17th Mayor of Dunedin
- In office 1888–1889
- In office 1896–1897

Member of the New Zealand Legislative Council
- In office 22 June 1899 – 21 June 1906

Personal details
- Born: 16 November 1825 Ballynahinch, County Down, Ireland
- Died: 16 December 1906 (aged 81) Dunedin, New Zealand
- Spouse: Ellen Gourley (née Johnson) (m. 1850, d. 1874)
- Children: four daughters and four sons
- Profession: Undertaker, politician

= Hugh Gourley =

New Zealand politician

Hugh Gourley (1825 – 16 December 1906) was a New Zealand politician born in Ireland. He was Mayor of Dunedin on two occasions and then appointed to the New Zealand Legislative Council for one seven-year term.

==Early life==
Gourley was born in Ballynahinch, County Down, Ireland in 1825. He married Ellen (née Johnson), a daughter of J. Johnston of County Down in 1850. They had four daughters and four sons. He emigrated to Victoria, Australia, aged 27, where he worked in the gold fields and then in his trade as a saddler.

==Professional life==
Gourley came to Otago in the early 1860s, initially working in the gold fields before setting up in Dunedin as a saddler. He subsequently engaged in various businesses, including the trades of livery, the operation of coaches to Port Chalmers and as an undertaker.

==Political career==
Gourley was first elected to the St Kilda Borough Council in 1881, subsequently serving as the borough's mayor for 13 years. He was first elected to the Dunedin City Council in 1885 and became Mayor of Dunedin the first time in 1888 for one year and again in 1896 for another year. Gourley was chairman of the Harbour Board for some time, represented on the Domain Board, and as a member of a range of charitable institutions.
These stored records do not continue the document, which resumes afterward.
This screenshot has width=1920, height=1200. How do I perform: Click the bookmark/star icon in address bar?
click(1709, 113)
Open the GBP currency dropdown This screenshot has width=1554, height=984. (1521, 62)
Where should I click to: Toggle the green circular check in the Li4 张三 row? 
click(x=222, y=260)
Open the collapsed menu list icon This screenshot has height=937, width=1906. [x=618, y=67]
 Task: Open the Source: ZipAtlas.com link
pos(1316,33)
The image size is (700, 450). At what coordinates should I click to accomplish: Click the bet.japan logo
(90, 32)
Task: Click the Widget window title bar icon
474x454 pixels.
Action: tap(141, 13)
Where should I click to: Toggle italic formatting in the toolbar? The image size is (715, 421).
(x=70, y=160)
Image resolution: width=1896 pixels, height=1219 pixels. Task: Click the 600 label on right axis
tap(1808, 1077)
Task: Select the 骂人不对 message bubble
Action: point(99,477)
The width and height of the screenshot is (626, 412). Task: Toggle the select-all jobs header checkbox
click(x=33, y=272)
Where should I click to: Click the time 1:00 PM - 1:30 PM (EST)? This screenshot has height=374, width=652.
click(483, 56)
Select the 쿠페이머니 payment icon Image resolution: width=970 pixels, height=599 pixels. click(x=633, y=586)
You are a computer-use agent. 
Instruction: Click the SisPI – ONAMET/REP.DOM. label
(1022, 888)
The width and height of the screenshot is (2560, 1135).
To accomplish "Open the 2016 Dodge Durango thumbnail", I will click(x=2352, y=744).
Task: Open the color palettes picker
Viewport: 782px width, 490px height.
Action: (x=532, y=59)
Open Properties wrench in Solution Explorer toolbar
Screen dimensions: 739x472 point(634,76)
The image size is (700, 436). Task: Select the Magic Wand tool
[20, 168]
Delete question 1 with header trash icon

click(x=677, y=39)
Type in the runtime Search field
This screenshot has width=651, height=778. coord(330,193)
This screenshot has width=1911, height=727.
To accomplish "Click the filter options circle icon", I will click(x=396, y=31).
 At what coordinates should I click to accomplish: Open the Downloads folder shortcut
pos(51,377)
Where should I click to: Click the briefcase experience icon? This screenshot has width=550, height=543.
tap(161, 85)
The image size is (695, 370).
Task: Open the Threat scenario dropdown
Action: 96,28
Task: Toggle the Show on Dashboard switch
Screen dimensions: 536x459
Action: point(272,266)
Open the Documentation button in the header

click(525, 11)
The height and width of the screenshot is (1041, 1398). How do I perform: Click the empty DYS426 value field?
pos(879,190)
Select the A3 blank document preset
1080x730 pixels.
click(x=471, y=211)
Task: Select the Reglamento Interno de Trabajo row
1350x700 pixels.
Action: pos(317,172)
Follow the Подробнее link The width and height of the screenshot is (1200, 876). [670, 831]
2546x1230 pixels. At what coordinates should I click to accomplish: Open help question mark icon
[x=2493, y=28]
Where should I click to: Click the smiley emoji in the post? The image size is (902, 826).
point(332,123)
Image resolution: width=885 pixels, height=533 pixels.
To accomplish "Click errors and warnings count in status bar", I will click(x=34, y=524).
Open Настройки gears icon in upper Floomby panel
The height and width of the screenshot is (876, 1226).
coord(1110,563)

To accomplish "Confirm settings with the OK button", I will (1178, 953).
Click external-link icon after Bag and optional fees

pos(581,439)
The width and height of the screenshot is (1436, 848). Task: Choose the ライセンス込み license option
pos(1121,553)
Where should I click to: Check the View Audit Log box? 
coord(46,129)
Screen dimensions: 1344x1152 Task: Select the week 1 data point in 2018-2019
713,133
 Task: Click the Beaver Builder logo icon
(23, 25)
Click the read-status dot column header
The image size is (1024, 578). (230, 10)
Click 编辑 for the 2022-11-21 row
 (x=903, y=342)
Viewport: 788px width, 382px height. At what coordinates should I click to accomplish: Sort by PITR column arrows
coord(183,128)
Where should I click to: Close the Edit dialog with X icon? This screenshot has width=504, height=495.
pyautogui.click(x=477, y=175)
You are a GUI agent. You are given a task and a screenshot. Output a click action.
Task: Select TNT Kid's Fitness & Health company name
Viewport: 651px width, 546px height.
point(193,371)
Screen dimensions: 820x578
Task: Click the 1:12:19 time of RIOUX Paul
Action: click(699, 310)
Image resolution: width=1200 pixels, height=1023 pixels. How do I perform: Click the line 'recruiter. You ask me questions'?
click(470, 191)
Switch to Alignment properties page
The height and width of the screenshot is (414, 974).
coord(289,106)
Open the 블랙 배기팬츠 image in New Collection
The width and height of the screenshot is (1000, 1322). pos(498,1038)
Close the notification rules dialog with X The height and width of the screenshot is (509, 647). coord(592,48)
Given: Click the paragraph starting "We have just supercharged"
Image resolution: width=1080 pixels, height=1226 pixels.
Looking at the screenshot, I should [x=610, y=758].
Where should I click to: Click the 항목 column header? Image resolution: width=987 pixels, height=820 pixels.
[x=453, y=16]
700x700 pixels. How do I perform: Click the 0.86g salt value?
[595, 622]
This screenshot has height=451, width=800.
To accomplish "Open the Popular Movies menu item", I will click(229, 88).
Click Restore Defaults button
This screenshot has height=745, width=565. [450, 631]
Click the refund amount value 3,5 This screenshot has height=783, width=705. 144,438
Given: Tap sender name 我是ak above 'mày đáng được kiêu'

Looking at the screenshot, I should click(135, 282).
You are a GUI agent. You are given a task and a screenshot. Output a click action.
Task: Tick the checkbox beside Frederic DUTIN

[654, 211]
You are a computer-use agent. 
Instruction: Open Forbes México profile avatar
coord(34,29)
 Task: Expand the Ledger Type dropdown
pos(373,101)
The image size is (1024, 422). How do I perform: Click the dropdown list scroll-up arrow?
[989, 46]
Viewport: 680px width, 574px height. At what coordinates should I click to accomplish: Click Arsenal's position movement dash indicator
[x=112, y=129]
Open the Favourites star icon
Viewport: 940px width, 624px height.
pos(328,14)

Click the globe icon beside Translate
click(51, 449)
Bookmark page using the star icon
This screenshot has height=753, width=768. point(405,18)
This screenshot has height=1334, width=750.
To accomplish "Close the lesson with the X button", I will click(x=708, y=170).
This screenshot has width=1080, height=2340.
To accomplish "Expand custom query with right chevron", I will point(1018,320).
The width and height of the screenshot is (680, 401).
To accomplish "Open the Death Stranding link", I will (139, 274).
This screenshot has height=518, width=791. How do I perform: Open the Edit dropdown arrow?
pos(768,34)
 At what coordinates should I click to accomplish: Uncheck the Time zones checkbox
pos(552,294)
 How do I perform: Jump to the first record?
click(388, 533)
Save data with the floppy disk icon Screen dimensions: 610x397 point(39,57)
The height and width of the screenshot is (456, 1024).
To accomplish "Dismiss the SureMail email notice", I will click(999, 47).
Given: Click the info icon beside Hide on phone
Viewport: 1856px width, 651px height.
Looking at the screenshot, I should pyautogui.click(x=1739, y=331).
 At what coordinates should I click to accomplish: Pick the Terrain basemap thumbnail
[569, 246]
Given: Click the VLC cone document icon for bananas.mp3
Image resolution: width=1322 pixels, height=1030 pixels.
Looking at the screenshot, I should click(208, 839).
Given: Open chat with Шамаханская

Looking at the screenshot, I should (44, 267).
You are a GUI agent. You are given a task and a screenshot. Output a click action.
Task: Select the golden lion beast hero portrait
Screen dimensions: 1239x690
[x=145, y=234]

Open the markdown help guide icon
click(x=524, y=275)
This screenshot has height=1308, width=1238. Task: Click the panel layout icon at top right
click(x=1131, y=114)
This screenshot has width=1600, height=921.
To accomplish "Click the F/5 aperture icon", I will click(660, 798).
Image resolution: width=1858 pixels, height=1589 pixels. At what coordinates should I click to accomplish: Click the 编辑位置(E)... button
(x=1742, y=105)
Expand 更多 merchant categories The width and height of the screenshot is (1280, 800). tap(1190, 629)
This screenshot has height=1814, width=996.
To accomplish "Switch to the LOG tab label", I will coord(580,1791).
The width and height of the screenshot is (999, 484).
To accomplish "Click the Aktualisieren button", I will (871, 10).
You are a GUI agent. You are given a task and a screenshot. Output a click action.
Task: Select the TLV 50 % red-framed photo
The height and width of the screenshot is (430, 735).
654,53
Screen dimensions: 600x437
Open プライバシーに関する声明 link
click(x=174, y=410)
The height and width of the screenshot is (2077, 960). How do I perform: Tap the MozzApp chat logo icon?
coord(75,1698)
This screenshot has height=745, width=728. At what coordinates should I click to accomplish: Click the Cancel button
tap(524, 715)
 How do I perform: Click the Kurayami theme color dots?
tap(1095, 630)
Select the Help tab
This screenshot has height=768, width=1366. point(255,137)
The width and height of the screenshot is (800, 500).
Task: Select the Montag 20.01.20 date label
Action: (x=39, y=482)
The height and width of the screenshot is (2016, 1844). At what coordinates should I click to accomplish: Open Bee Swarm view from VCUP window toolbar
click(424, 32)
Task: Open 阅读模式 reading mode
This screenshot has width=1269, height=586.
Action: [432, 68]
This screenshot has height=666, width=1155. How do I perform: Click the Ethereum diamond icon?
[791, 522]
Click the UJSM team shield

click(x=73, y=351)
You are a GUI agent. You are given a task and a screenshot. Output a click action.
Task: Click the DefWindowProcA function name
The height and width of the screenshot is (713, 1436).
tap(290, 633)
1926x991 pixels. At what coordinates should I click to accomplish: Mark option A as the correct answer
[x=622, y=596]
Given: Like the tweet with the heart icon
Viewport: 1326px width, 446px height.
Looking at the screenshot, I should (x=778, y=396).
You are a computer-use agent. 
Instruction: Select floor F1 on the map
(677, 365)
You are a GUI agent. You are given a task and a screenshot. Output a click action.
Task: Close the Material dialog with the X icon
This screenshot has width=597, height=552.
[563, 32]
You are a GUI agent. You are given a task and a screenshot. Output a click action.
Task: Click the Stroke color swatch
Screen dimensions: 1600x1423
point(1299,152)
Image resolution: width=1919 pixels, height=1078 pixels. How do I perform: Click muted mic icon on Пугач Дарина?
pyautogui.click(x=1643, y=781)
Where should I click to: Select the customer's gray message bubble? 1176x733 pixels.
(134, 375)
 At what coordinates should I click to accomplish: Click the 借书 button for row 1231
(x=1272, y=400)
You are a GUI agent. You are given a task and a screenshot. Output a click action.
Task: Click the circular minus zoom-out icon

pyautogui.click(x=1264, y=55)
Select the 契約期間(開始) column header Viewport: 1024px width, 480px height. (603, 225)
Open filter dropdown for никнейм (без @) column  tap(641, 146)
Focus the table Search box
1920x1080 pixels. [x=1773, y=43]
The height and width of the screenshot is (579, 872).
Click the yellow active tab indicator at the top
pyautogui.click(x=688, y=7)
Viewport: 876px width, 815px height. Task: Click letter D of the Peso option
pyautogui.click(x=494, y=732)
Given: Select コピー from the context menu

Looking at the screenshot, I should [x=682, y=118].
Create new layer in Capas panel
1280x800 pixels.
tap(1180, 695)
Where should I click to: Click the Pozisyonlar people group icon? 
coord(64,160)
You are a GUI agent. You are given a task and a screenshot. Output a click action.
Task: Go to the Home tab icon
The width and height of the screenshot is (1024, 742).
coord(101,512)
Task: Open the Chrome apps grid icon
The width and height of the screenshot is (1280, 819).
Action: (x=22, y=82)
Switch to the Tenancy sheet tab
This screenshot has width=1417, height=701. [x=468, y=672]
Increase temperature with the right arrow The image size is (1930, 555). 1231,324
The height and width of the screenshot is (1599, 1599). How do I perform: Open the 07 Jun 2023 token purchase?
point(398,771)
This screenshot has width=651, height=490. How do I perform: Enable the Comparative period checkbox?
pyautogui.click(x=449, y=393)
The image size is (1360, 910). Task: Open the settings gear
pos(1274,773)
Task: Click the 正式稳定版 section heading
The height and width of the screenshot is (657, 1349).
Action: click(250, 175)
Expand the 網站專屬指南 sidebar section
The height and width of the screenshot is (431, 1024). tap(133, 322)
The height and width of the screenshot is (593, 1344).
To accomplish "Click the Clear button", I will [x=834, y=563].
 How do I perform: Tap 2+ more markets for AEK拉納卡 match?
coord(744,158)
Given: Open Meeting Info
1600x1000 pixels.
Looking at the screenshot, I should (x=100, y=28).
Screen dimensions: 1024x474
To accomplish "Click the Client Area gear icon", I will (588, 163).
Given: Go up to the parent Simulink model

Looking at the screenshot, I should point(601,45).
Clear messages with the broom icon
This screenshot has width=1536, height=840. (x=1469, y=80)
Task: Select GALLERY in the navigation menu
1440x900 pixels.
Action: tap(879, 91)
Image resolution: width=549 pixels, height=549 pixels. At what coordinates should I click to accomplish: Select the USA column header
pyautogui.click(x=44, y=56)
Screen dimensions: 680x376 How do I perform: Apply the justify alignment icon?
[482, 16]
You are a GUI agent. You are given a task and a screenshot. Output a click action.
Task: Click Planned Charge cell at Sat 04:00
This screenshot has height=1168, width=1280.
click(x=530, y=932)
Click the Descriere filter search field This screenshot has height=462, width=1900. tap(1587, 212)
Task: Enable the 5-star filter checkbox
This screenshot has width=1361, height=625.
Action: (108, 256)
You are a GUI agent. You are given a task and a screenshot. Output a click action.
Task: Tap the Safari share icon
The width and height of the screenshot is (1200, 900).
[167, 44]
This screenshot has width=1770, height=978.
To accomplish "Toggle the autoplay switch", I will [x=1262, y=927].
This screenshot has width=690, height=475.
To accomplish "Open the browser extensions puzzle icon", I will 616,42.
Gourley contested the City of Dunedin electorate in the 1893 election being one of eight candidates who contested three available positions. William Hutchison and David Pinkerton were incumbents who were successful. William Earnshaw was the third successful candidate (he had represented the Peninsula electorate in the previous Parliament). The previous representative, Henry Fish, came fourth, Hugh Gourley was fifth, with other unsuccessful candidates being James Gore, C. Haynes and D. Nicol.

Gourley was appointed to the New Zealand Legislative Council on 22 June 1899. He ceased to be a member on 21 June 1906 at the end of his seven-year term.

==Other interests and death==
He was active in racing and trotting circles and held many official positions, including that of the Dunedin delegate to the New Zealand Trotting Association.

Ellen Gourley died on 7 August 1874, aged 46. She was buried at Dunedin Southern Cemetery three days later. Gourley died on 16 December 1906 in Dunedin. He was buried at Dunedin Southern Cemetery two days later in the same plot as his wife. One of his sons had died in the Second Boer War.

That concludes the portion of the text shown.